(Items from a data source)
= = = =

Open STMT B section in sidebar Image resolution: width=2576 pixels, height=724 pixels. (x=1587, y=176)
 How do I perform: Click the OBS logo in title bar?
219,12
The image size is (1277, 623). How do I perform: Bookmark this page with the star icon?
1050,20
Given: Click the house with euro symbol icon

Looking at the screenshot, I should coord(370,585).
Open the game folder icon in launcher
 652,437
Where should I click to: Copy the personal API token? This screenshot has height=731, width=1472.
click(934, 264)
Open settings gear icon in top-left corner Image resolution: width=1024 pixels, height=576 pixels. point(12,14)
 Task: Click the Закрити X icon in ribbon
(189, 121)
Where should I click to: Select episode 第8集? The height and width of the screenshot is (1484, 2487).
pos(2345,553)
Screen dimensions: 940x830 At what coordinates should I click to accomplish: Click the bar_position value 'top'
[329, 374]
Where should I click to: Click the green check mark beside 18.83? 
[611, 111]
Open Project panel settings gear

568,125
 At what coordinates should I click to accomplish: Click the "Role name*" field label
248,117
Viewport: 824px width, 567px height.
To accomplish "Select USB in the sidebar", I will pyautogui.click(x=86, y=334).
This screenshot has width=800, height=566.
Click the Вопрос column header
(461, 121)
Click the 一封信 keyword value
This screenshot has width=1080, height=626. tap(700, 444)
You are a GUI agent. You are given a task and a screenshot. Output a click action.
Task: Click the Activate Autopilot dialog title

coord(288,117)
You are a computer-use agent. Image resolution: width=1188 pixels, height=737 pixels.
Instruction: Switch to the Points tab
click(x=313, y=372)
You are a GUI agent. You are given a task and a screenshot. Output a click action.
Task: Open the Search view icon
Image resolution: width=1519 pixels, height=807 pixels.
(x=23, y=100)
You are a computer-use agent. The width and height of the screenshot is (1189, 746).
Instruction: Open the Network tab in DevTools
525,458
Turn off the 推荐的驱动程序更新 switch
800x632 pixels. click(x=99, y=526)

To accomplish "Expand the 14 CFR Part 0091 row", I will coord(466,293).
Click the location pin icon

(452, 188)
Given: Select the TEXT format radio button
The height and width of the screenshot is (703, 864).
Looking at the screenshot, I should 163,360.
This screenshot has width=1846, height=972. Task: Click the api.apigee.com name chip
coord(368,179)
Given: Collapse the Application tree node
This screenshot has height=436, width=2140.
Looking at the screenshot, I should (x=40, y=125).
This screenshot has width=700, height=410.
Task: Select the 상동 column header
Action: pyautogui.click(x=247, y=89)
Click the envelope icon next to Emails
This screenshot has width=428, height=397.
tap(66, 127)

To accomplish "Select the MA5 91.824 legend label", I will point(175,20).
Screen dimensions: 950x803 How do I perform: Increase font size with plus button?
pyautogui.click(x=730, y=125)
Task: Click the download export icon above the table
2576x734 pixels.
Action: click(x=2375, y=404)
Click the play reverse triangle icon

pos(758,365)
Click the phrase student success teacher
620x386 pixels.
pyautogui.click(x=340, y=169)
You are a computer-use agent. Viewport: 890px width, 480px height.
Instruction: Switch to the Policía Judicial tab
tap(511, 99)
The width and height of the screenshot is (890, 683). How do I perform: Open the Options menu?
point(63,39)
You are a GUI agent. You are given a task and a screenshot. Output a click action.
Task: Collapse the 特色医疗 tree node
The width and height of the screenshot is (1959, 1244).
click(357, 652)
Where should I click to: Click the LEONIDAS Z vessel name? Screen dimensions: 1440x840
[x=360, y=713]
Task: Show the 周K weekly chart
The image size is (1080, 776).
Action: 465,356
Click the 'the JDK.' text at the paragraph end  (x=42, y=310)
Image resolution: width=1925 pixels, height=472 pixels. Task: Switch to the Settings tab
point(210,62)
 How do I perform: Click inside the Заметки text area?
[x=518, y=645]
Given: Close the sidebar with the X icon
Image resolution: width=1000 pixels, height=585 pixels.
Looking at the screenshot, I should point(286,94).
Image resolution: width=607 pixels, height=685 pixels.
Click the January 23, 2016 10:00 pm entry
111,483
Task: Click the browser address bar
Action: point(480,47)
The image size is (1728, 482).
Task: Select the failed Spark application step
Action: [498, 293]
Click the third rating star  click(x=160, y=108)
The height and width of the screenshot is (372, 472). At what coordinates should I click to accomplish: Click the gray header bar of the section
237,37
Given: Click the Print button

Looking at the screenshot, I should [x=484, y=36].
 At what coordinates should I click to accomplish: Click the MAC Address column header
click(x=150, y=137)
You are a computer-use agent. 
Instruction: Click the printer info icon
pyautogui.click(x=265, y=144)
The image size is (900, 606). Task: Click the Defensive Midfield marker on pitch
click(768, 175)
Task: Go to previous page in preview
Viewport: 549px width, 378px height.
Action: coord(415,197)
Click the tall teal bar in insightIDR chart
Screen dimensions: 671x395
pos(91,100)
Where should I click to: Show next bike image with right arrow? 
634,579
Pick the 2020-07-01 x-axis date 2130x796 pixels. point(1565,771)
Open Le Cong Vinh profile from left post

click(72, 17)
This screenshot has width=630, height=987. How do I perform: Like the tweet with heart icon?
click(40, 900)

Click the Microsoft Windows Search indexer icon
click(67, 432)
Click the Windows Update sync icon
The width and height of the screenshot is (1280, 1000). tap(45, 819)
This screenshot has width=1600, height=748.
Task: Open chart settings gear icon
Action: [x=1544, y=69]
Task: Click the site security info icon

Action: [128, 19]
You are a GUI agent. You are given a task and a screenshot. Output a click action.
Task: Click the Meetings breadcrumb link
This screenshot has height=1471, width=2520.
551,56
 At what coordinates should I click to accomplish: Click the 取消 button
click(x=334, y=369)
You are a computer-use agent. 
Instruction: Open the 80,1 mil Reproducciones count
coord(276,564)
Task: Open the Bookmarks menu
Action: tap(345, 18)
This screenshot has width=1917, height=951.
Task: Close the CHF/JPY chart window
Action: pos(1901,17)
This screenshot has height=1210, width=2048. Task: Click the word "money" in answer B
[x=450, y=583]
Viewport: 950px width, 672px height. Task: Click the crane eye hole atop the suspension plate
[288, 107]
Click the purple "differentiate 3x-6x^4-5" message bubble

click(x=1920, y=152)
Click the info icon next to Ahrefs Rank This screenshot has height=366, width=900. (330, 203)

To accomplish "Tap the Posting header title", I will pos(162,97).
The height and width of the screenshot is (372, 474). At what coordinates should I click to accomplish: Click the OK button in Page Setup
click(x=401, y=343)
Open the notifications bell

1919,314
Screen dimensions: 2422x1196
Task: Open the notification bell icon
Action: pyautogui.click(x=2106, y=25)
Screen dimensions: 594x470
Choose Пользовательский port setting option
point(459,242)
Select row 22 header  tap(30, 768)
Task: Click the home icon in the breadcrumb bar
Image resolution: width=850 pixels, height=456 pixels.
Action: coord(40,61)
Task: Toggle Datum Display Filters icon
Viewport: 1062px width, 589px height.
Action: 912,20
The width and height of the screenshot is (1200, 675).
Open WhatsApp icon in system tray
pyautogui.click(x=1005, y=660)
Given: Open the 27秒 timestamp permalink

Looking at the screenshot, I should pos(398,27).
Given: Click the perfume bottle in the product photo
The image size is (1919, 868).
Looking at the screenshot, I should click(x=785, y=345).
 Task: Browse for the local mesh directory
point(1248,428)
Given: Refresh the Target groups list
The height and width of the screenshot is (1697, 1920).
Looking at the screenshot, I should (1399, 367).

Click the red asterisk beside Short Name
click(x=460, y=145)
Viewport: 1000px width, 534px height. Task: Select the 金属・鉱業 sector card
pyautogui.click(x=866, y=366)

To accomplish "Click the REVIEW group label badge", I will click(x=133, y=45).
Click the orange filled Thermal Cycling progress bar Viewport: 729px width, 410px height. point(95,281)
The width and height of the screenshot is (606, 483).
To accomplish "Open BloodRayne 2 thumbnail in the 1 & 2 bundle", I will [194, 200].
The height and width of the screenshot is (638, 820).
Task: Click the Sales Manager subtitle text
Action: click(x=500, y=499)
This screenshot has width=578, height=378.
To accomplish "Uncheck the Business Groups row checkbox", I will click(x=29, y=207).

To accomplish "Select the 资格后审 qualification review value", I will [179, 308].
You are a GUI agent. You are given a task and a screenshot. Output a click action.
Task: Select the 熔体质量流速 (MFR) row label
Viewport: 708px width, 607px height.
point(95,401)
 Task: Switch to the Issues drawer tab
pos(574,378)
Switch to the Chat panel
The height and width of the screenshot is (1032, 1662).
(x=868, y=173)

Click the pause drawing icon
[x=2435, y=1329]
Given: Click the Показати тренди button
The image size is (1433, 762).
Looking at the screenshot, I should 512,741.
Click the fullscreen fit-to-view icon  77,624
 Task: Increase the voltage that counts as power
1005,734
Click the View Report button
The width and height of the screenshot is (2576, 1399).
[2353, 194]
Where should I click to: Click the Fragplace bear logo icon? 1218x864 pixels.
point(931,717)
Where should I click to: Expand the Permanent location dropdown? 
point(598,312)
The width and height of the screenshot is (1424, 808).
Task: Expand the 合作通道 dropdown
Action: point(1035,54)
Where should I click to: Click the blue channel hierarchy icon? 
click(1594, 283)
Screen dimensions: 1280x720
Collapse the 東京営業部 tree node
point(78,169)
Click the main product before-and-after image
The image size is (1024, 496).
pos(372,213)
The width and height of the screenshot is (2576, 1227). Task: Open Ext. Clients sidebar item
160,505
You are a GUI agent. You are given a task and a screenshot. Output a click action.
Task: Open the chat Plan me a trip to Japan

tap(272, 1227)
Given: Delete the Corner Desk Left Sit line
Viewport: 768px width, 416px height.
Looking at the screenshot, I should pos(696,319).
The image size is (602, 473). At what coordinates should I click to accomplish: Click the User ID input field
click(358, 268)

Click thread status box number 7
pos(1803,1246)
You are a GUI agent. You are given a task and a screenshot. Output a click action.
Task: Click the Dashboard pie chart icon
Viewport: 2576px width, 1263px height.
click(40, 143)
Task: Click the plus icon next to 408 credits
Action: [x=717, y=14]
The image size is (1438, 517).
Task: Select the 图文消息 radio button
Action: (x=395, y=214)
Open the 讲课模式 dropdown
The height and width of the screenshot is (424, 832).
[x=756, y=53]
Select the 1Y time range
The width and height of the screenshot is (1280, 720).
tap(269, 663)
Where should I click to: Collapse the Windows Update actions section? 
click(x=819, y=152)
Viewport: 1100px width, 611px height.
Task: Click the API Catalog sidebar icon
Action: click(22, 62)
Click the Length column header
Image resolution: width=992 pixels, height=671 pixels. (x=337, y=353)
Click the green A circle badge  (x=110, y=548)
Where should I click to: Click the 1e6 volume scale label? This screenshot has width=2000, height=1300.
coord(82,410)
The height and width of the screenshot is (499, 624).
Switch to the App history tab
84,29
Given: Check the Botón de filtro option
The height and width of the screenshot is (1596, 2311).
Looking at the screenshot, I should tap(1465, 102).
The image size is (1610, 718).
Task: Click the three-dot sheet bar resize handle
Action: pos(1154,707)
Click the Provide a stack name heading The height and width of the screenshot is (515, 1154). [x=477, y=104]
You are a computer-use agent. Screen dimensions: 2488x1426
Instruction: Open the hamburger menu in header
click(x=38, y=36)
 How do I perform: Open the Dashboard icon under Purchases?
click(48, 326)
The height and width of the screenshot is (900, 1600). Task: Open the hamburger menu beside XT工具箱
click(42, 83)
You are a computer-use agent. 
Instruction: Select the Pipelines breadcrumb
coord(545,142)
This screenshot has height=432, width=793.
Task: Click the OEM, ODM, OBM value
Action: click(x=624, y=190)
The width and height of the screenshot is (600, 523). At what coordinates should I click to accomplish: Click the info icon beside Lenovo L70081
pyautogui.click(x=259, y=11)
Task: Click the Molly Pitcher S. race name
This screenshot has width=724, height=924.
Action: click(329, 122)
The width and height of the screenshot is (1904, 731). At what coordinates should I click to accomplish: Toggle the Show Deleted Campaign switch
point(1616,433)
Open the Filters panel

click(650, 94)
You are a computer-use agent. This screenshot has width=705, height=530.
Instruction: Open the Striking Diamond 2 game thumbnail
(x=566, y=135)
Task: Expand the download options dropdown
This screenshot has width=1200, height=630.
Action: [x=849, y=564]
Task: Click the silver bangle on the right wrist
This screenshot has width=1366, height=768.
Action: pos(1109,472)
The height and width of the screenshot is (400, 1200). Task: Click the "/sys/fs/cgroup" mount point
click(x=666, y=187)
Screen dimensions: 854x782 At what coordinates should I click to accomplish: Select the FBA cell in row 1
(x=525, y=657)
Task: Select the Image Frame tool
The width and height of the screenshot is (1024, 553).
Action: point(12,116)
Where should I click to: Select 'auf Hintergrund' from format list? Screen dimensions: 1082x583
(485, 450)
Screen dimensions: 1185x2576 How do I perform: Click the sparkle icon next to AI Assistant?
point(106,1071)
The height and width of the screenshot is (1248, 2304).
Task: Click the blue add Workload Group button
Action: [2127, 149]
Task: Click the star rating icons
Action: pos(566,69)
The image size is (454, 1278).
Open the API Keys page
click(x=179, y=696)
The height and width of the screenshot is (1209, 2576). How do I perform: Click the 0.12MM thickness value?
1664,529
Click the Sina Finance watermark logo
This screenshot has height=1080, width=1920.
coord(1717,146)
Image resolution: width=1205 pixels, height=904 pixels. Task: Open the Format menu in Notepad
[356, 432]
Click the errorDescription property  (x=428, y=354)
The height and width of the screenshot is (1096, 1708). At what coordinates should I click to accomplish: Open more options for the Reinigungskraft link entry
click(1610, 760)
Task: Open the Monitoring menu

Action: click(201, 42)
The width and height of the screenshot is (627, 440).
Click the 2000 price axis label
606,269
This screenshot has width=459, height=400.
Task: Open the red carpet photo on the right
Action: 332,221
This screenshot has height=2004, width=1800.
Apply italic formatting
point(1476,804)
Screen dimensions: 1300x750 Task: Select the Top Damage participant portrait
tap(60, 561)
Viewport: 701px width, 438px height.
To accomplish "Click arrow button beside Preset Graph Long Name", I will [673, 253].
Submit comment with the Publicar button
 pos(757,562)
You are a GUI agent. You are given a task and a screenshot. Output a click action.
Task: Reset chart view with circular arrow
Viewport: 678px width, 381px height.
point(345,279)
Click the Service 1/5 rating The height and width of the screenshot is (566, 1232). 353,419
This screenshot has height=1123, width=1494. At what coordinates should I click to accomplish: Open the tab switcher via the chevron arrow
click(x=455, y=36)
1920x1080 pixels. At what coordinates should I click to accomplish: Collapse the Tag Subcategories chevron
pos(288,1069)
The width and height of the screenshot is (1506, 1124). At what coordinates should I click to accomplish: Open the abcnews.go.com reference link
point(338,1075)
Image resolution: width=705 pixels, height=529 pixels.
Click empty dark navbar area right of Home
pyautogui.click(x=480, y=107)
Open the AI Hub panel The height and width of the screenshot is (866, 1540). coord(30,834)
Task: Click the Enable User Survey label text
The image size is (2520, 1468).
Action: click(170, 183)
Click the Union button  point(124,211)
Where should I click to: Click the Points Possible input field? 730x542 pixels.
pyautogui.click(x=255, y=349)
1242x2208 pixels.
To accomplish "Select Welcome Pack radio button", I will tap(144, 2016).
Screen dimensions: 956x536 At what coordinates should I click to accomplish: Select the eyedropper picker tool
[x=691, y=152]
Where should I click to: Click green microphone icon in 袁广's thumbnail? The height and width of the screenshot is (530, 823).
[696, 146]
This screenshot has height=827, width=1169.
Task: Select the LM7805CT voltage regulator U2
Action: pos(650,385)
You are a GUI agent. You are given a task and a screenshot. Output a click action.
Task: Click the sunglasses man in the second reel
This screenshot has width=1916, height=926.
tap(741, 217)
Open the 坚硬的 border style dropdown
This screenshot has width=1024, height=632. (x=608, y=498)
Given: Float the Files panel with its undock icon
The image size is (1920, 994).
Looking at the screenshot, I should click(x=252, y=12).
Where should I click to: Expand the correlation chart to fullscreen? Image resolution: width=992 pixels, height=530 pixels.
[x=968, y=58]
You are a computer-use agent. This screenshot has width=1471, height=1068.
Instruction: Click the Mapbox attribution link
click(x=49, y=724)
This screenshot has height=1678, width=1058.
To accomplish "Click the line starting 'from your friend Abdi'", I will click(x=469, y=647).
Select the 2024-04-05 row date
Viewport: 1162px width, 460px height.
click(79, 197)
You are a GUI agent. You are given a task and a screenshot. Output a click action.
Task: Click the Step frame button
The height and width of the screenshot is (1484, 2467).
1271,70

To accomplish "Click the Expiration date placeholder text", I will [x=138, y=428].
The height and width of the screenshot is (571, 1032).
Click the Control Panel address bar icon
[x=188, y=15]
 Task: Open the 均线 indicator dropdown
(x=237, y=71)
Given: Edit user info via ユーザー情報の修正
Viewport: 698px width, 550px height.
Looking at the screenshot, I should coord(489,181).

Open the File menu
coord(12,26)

= = = =

» **Given request**: Reproduce verbatim the part of the rows above that opens with the line containing "The width and height of the screenshot is (600, 523)." and closes with the line containing "pyautogui.click(x=259, y=11)", including both of those lines.

» **Solution to this task**:
The width and height of the screenshot is (600, 523). At what coordinates should I click to accomplish: Click the info icon beside Lenovo L70081
pyautogui.click(x=259, y=11)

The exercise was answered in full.